Task objective -
All records are to be printed again exactly as they appear.

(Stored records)

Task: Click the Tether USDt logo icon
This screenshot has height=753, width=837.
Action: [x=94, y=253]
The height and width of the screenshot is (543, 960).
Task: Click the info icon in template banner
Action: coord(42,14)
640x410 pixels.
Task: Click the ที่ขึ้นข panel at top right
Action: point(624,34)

Problem solution -
Task: Click the Tether USDt logo icon
This screenshot has height=753, width=837.
Action: [x=94, y=253]
The height and width of the screenshot is (543, 960).
Task: Click the info icon in template banner
Action: coord(42,14)
640x410 pixels.
Task: Click the ที่ขึ้นข panel at top right
Action: point(624,34)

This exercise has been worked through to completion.